He then tried another online retailer with a smaller transaction, and again noticed that the balance didn't change. Hughes then put through a transaction for an amount larger than the remaining balance on his prezzy card, and was surprised to discover that the purchase was authorised by the online retailer.
Since the Prezzy cards can be purchased anonymously at any NZ Post branch, Hughes says the scope for abuse is obvious. Anyone can buy a card, make online purchases over and above the amount deposited, leaving the retailer to carry the can.
NZ Post's general manager for payment services, Terese Tunnicliffe, says that this is indeed what will happen: "The retailer is accepting the risk that the purchaser does have sufficient funds for the transaction and is not committing fraud - or making a genuine mistake about the amount of funds available," she says.
Tunnicliffe explains that the case quoted to her by Computerworldindicates that the retailer was not authorising the transactions in real time, or immediately.

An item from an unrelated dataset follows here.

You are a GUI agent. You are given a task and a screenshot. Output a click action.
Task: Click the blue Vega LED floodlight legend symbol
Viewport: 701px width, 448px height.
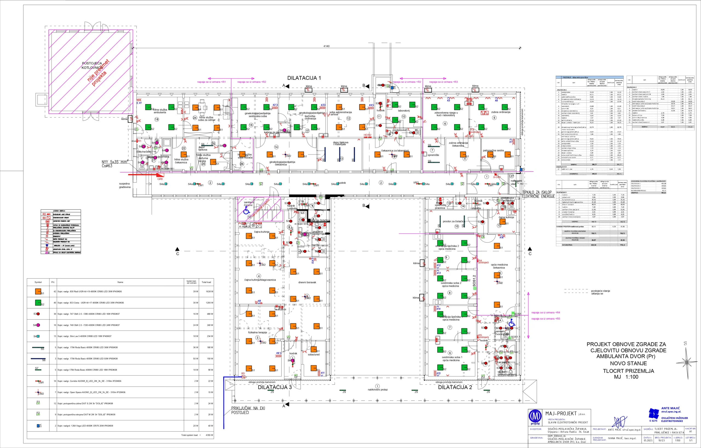coord(38,426)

The retailer is enabling transactions to be completed without consistently confirming that there are sufficient funds available on the Prezzy card being used, she says.
To avoid having transactions charged-back to them, NZ Post encourages all retailers who want to accept payment cards for online purchases to seek approval on all transactions immediately. However, Tunnicliffe adds that the choice of doing ultimately lies with the retailer.
New Zealand Prezzy cards can have up to $500 deposited on them with a mininum of $25 required, and cost $5 to buy. They cannot be re-charged once the initial deposit runs out.